The morning starts with student presentations to the Dean about how their plans for the Water Town exhibition are proceeding. Some of the groups have made great progress, however the Dean has stern words for those who have wasted time. The exhibition opens on 9 Dec and two of the groups haven’t even agreed a location for their work, let alone finalized a proper budget (good to see undergraduate students having to think about this aspect). Negotiating space for artworks in the Water Town should have been underway a long time ago, as both local government and residents have to agree to plans, which is likely to be about as straightforward as a drunken water snake.

I give feedback wherever I can, but it is a slow process as only Yijia and one student (who asks me to call her Grace) can understand any English. I decide to focus my attention on the group who are making a miniature mock-up of their “Floating Lawn”, as communication through making is an easier option. Pointing and miming is preferable to staring in blank silence at laptops filled with budget sheets/paperwork I can’t actually make any sense of.

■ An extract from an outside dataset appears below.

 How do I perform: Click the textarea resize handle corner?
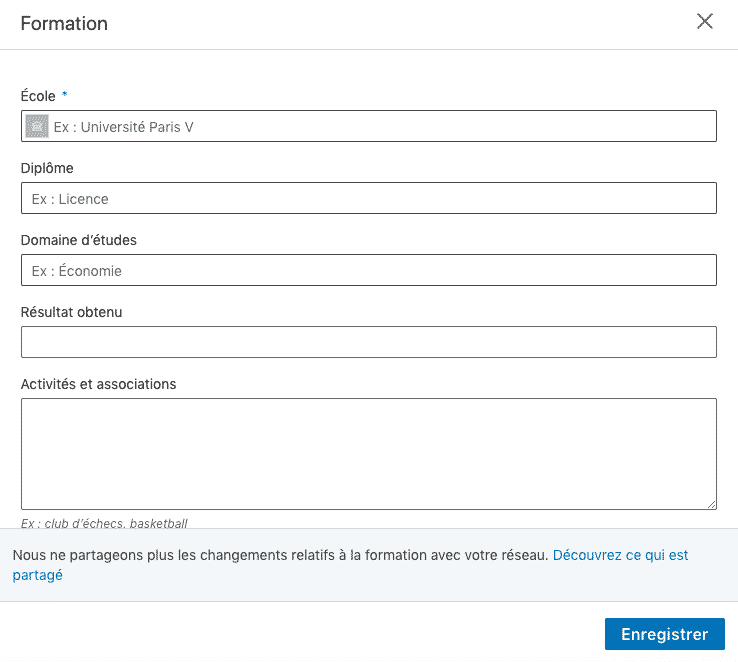click(711, 505)
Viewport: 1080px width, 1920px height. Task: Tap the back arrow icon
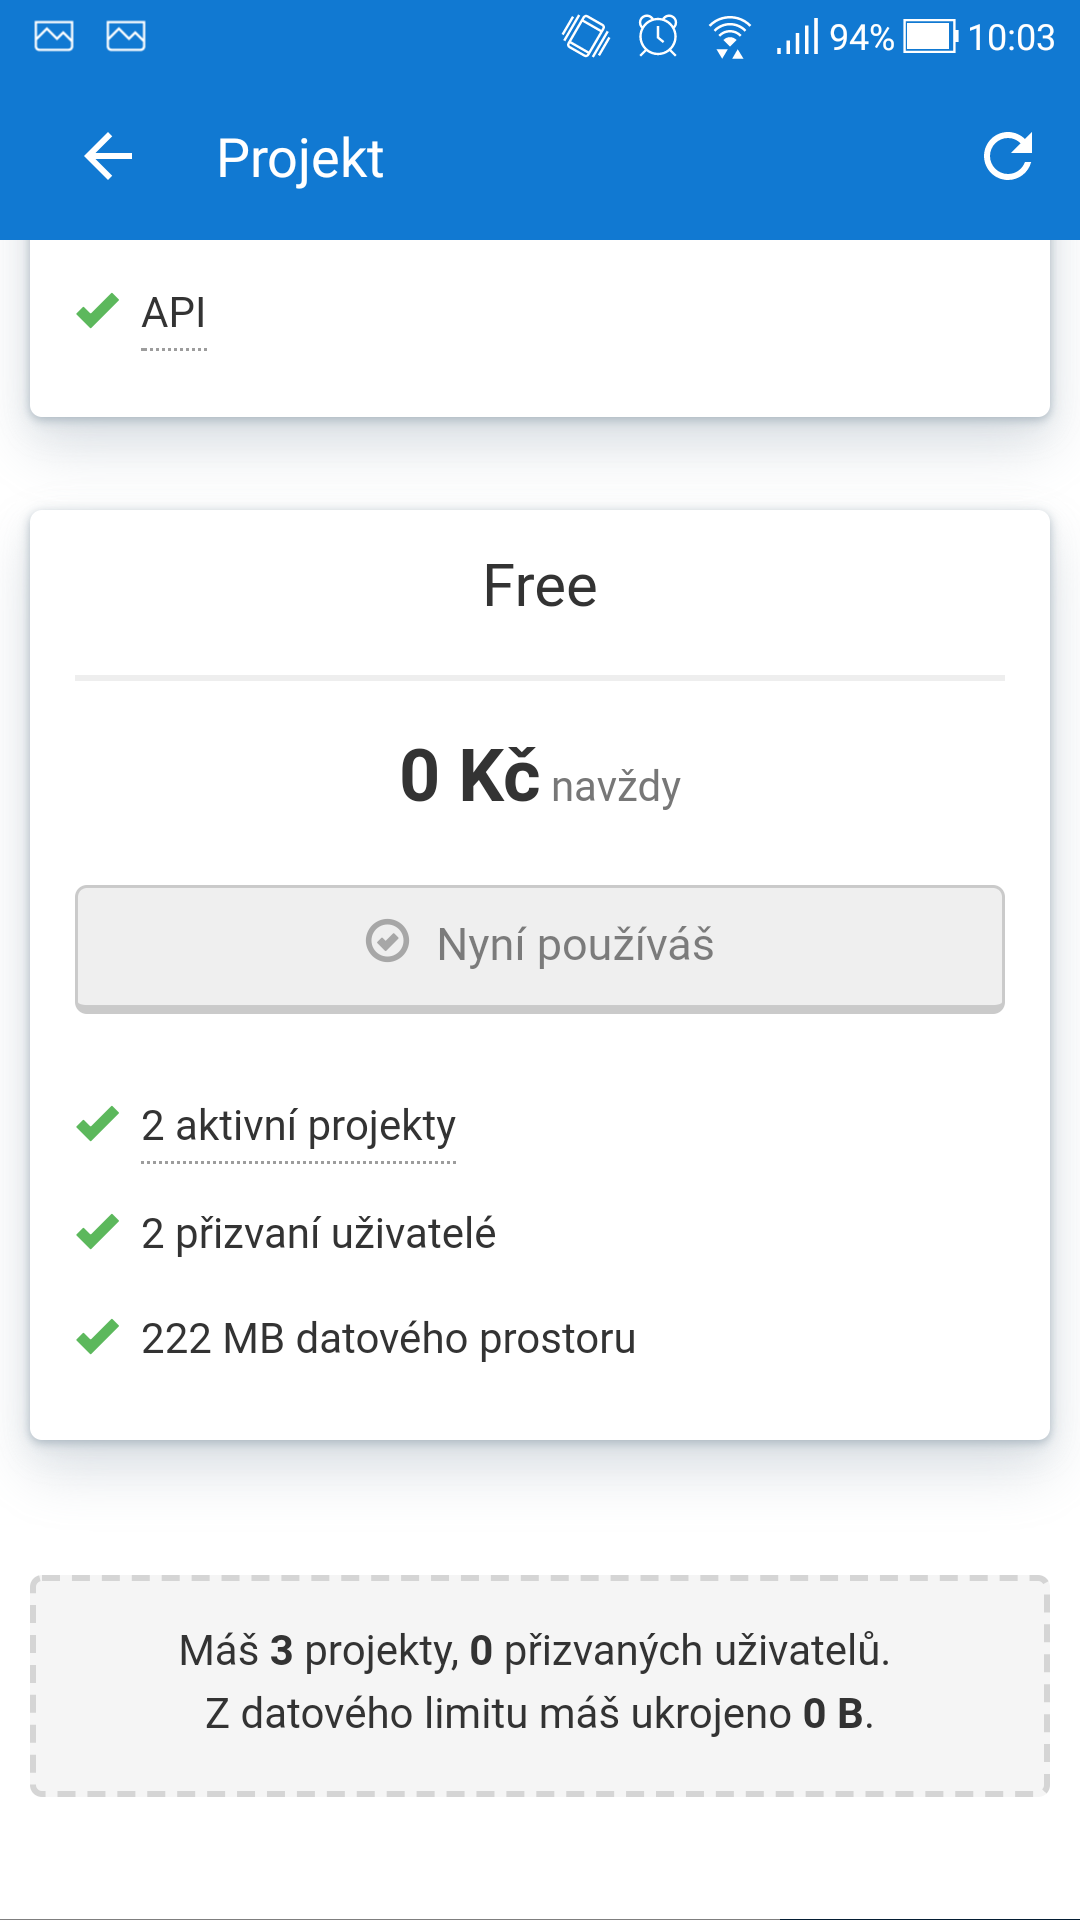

The afternoon is full of hard work, wild hand gestures and laughing. The students are lovely. Once work is underway and they realize that their plan might actually happen, they get giddy with excitement. It won’t just be a digitally rendered floating lawn, it will be an actual one! The day ends with us walking down to the University Lake to see if their mock up will float. They lower the bamboo, string, matting and grass creation into the water and phew, it floats. They still have some hurdles to cross though – the design they have is for a lawn of 5 x 5metres and it has to survive on the river for 20 days…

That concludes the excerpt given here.